Griechenland

Prozess zu Zugunglück von Tempi beginnt – landesweiter Bahnstreik begleitet Auftakt

Der Frontalzusammenstoß von 2023 gilt als schwerstes Eisenbahnunglück des Landes. Zum Prozessauftakt legen Bahngewerkschaften Griechenlands Schienennetz lahm.

Mitglieder der Eisenbahnergewerkschaft Hellenic Train gedenken im Tempi-Tal nahe Larisa der Opfer der Zugkatastrophe.
Mitglieder der Eisenbahnergewerkschaft Hellenic Train gedenken im Tempi-Tal nahe Larisa der Opfer der Zugkatastrophe.Sakis Mitrolidis/AFP

In der griechischen Stadt Larisa hat am heutigen Montag der Strafprozess zur Zugkatastrophe von Tempi begonnen. Am 28. Februar 2023 waren ein Intercity-Personen- und ein Güterzug im zentralgriechischen Tempi frontal zusammengestoßen, 57 Menschen starben – die meisten von ihnen Studierende.
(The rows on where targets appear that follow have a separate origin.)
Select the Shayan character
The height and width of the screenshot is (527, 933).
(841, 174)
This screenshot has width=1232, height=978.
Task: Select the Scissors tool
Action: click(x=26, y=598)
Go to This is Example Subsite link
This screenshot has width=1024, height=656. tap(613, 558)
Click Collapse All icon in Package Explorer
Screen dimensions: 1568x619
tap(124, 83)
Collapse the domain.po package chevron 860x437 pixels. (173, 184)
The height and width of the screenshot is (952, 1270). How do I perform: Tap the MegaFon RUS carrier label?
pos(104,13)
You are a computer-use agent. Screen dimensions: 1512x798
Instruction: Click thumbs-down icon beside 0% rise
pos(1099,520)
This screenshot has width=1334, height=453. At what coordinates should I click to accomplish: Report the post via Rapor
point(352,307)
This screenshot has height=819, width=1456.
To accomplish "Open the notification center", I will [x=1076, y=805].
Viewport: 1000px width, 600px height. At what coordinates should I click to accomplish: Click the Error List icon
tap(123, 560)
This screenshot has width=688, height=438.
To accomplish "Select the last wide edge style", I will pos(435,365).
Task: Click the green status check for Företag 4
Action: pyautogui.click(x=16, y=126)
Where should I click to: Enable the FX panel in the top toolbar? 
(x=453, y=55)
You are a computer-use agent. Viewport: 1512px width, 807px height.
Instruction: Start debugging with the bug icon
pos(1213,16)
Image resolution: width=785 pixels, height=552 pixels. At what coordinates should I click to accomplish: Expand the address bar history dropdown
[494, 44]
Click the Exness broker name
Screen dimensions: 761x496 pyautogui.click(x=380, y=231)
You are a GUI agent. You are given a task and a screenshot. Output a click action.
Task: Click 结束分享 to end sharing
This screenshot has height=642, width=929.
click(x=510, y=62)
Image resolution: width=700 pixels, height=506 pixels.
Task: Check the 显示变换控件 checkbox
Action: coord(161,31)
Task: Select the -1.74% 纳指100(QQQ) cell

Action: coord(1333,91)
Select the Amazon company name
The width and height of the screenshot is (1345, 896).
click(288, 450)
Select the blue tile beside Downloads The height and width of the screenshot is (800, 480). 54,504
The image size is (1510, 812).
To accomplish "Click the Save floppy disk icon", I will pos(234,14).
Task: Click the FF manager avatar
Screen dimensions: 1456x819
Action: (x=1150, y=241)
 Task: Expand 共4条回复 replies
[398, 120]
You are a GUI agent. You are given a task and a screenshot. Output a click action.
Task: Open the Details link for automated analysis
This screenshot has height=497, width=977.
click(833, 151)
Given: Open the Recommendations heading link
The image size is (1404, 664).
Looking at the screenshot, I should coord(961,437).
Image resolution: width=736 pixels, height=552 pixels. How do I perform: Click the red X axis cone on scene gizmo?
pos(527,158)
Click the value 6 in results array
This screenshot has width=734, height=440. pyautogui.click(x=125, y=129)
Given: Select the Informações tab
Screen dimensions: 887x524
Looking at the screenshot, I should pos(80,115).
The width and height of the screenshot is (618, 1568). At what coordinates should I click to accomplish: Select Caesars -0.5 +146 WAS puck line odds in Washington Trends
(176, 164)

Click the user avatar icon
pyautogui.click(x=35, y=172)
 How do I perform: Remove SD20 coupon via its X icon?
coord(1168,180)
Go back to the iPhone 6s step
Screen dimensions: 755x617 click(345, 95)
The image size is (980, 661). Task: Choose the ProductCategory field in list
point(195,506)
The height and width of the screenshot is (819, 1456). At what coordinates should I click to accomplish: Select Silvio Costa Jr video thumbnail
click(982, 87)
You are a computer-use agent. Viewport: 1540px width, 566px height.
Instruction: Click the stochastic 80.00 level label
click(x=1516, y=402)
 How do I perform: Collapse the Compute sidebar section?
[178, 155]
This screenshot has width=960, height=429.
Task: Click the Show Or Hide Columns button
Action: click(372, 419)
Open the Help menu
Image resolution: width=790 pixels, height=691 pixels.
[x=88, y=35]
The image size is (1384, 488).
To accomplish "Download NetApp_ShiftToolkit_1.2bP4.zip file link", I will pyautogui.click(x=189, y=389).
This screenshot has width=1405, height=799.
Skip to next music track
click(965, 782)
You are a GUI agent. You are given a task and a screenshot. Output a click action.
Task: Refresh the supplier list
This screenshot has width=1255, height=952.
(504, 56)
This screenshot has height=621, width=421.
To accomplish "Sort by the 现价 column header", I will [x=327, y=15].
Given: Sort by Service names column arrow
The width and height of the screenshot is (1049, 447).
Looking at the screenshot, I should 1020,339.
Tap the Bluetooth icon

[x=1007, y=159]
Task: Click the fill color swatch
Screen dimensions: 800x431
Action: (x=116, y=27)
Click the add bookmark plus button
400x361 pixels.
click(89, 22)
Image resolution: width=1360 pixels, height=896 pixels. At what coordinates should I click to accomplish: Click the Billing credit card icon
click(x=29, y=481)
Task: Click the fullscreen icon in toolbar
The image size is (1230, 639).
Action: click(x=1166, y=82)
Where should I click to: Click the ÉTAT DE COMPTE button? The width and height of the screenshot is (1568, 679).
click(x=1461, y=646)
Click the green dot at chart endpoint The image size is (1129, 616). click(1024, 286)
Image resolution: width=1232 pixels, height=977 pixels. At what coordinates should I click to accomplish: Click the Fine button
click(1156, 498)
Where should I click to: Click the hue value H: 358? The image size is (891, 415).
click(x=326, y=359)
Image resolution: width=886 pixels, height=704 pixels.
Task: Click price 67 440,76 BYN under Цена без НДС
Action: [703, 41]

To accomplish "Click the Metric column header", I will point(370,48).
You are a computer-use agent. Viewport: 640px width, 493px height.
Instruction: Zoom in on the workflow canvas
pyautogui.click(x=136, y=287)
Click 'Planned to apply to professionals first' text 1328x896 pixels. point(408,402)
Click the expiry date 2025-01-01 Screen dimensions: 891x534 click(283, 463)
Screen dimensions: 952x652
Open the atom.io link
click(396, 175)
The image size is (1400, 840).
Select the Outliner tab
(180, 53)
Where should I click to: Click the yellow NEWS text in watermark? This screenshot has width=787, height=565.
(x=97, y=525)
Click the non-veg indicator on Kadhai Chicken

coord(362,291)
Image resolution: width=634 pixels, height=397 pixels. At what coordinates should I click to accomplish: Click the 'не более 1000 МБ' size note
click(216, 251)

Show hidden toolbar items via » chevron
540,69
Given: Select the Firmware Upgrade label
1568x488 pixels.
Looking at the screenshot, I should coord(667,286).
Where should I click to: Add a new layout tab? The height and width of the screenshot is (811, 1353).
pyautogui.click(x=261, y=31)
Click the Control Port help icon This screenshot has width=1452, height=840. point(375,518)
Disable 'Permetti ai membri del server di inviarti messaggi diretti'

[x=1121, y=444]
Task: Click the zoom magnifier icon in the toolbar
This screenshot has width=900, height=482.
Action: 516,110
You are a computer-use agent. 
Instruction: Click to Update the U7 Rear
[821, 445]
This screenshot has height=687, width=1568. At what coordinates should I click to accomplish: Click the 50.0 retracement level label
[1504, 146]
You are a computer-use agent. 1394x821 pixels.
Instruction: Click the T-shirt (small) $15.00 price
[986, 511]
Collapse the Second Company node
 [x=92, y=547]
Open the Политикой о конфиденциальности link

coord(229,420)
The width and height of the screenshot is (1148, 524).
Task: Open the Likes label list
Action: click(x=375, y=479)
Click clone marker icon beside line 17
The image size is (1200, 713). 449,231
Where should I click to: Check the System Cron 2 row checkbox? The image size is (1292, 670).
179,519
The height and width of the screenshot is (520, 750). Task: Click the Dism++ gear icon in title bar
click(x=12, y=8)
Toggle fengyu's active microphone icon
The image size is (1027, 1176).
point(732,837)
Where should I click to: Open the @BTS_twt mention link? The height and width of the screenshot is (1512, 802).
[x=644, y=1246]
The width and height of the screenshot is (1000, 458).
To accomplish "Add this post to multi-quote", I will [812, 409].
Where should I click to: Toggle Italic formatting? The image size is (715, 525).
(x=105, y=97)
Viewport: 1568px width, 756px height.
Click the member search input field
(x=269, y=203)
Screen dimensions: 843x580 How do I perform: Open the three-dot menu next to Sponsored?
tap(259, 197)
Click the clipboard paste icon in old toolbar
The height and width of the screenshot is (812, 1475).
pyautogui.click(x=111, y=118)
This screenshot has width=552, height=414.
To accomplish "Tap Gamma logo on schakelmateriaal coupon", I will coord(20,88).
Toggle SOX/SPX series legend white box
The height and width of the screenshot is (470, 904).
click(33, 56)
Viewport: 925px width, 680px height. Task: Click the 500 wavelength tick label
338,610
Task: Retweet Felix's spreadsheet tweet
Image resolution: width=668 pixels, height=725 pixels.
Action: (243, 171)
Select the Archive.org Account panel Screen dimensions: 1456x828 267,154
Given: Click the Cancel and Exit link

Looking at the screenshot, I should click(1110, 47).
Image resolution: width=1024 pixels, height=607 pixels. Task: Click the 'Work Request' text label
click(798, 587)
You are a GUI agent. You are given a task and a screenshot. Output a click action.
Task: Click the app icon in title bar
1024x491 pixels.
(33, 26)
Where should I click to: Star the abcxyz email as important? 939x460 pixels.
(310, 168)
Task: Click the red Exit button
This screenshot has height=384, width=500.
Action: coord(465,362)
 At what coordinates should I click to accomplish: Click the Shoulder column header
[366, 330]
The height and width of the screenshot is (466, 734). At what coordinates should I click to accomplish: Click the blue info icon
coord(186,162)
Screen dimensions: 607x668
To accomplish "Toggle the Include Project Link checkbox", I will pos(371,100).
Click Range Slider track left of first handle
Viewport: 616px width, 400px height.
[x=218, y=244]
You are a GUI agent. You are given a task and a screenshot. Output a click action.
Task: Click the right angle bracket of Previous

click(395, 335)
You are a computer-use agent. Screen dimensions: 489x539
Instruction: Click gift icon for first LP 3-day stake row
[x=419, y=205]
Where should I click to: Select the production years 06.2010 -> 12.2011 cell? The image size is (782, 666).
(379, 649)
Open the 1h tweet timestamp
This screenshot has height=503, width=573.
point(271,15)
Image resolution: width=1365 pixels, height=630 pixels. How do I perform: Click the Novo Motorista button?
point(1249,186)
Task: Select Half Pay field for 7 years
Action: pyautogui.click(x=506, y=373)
Es war das schwerste Eisenbahnunglück in der Geschichte des Landes. Wie die griechische Tageszeitung Kathimerini am Sonntag berichtete, begleitet ein landesweiter Bahnstreik den Prozessauftakt.

Dutzende Angeklagte müssen sich vor Gericht verantworten. Die Anklage umfasst nach Angaben von Reuters unter anderem fahrlässige Tötung, Körperverletzung und Verkehrsgefährdung mit Todesfolge. In diesem Verfahren sitzen keine Politiker auf der Anklagebank. Mögliche politische Verantwortung wird in Griechenland in gesonderten Verfahren geprüft. Genau das kritisieren Angehörige und die Protestbewegung seit drei Jahren.

Sicherheitstechnik war jahrelang im Verzug

Die Ermittlungen, die in diesem Jahr abgeschlossen wurden, legten schwere Versäumnisse offen. Ein von der Europäischen Union mitfinanziertes Projekt zur Installation moderner Sicherheitssysteme im griechischen Schienennetz war 2014 gestartet worden, lag zum Zeitpunkt des Unglücks aber Jahre hinter dem Zeitplan, wie Reuters unter Berufung auf die Ermittlungsergebnisse berichtete. Angehörige der Opfer werfen den Behörden zudem vor, Beweise vertuscht zu haben.

Die Katastrophe nahe Larisa ist in Griechenland zum Symbol für jahrelange Vernachlässigung der Infrastruktur und mangelnde staatliche Aufsicht geworden. Das Misstrauen gegenüber Staat und Politik ist seither gewachsen.

Zehntausende gingen am Jahrestag auf die Straße

Am 28. Februar, dem dritten Jahrestag des Unglücks, demonstrierten Zehntausende in Athen und anderen Städten. Züge und Fähren standen still, auch der städtische Nahverkehr war betroffen. Vor dem Parlament legten Demonstranten Blumen nieder. Die Namen der 57 Opfer waren dort in roter Farbe auf den Boden gesprüht.

„Wir fordern nur eines: Gerechtigkeit“, sagte Pavlos Aslanidis, Vorsitzender des Angehörigenverbands, bei einer Kundgebung am 28. Februar in der Hauptstadt. Auf Transparenten war zu lesen: „Es war kein Unfall, es war Mord.“ In Thessaloniki kam es am selben Tag laut Reuters zu Zusammenstößen zwischen Demonstranten und Bereitschaftspolizei, bei denen Molotow-Cocktails geworfen wurden.

Regierung verspricht Reform bis 2027

Die konservative Regierung unter Ministerpräsident Kyriakos Mitsotakis weist politisches Fehlverhalten zurück. Der Prozess werde Licht in den Fall bringen, erklärte die Regierung laut Reuters. Eine vollständige Reform des Eisenbahnsystems sei bis 2027 geplant. Kritiker halten diese Zusagen für unzureichend – solange politische Verantwortung durch die bestehende Immunitätsregelung ausgeschlossen bleibe, könne von Gerechtigkeit keine Rede sein.

Begleitet wird der Prozessauftakt von einem landesweiten Bahnstreik. Nach Angaben der griechischen Zeitung Kathimerini ruht der Zugverkehr am Montag für 24 Stunden im ganzen Land, weil Eisenbahner den Aufstand mit dem Beginn des Tempi-Prozesses verknüpfen.

Wie lange das Verfahren dauern wird, ist offen.